If I'm reading this correctly they switched from regular pages with CTAs to
AMP pages without CTAs. Seemingly this test was designed to fail.

------
lpasselin
The analysis on the google analytics data seems a bit biased against AMP.

\- decrease in average positions in SERPs on mobile \- decrease in CTR on
mobile \- higher number of impressions \- slight increase in total clicks

These measures are correlated. You can't just add them all together.

More impressions with the same amount of clicks means CTR (click through rate)
will drop. Average position should also drop.

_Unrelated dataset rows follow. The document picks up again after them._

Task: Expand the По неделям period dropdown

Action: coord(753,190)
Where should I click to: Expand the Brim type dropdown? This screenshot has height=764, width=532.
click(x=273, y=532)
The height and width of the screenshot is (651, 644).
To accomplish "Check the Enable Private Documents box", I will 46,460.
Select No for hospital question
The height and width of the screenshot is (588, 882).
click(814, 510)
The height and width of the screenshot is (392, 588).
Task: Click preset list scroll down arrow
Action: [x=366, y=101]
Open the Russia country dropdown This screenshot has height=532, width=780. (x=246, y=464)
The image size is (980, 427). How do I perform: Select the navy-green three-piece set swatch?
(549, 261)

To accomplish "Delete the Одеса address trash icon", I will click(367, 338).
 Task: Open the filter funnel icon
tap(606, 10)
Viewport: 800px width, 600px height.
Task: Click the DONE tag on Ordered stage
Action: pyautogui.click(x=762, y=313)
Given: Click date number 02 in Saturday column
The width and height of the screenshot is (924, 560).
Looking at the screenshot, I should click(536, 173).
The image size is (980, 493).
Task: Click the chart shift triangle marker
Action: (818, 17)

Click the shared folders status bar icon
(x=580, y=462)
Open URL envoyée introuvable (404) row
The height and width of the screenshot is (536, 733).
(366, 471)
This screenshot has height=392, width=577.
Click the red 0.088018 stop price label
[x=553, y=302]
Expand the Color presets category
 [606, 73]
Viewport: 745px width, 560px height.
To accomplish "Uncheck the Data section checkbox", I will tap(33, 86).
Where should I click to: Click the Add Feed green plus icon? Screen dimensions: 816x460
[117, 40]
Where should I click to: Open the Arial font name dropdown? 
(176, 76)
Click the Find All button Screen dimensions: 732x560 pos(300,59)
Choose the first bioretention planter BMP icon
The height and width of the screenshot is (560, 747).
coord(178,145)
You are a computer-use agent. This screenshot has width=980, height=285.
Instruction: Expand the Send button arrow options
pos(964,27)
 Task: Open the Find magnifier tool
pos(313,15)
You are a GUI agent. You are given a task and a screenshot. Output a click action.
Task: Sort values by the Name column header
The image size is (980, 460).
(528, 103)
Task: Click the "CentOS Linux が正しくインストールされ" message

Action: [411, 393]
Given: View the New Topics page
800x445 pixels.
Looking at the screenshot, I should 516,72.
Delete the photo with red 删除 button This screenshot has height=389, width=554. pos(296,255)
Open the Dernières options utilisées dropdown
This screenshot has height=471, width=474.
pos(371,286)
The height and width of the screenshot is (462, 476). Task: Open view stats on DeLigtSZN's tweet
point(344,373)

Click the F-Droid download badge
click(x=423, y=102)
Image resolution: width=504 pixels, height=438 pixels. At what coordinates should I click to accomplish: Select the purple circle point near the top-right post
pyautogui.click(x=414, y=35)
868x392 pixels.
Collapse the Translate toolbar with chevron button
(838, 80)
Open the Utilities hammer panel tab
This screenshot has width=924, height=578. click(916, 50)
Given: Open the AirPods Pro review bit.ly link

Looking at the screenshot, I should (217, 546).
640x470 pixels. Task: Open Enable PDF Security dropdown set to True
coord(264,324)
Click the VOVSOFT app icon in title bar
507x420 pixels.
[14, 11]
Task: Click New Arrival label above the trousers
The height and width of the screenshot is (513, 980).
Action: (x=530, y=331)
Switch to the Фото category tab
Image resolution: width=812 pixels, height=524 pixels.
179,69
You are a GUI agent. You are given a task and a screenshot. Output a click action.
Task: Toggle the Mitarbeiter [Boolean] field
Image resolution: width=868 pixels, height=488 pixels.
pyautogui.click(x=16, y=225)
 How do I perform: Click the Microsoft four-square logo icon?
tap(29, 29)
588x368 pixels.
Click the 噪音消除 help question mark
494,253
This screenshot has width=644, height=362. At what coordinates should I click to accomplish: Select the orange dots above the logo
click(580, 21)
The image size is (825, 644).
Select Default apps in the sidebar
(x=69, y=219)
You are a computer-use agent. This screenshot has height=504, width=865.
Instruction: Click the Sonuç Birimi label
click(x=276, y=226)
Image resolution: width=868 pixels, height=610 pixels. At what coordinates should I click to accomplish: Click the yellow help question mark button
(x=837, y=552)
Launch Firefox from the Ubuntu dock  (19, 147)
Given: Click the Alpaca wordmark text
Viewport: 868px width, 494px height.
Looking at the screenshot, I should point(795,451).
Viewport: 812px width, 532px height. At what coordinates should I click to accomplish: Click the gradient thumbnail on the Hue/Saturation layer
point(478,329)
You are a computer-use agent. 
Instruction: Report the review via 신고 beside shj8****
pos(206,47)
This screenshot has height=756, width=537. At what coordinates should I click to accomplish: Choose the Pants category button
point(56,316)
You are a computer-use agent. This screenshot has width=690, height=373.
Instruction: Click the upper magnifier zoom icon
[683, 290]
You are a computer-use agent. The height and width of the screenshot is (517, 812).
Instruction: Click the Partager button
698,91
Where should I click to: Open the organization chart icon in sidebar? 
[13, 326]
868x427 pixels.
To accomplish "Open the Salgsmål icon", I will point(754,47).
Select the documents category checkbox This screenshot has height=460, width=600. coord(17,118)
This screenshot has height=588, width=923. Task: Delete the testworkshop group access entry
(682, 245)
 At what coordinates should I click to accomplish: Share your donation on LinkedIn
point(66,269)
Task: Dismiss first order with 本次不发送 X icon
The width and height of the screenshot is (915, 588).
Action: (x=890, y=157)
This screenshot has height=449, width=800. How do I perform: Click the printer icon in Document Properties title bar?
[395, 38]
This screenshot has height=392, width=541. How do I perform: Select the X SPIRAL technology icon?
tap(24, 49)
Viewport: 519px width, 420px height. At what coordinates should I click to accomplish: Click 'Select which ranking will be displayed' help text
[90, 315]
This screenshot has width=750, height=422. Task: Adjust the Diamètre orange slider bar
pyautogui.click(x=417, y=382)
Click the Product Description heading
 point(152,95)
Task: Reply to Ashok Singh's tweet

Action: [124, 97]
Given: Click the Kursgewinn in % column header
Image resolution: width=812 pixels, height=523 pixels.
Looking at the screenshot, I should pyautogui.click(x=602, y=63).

In this case we see a slight increase in total clicks and almost double
impressions!

What if adding AMP makes Google show your site to a wider range of audience
(more variance on target audience), while assigning your pages a lower weight
(average position). You would get this behaviour. Lower average position but
more clicks. This could lower your account creation and similar metrics
because users are less interested.

What I mean is for some websites, getting more clicks would be great. If your
total clicks is the goal, you would like these results (ex: page with ads).
For search users, this is not good because we are shown pages that are less
relevant.

I would like more explanations on mobile leads, account creation, and
newsletter email sign-ups dropped. Why not show plots? Are these compared to
total from previous months or percentages? We should also need to be able to
compare both websites (mobile vs AMP) to see if there are any major
differences.

I am not an SEO expert or web designer but I personally use AMP on my modest
website. I don't even have a desktop version. Only AMP. It is simpler that way
and took only an afternoon (for a css noob) to switch. What made me switch was
their amp-img carousel lightbox. They are simple to use and just work. I tried
a plethora of css/js carousel or album viewers and chose AMP. Bonus page speed
and better mobile search cards.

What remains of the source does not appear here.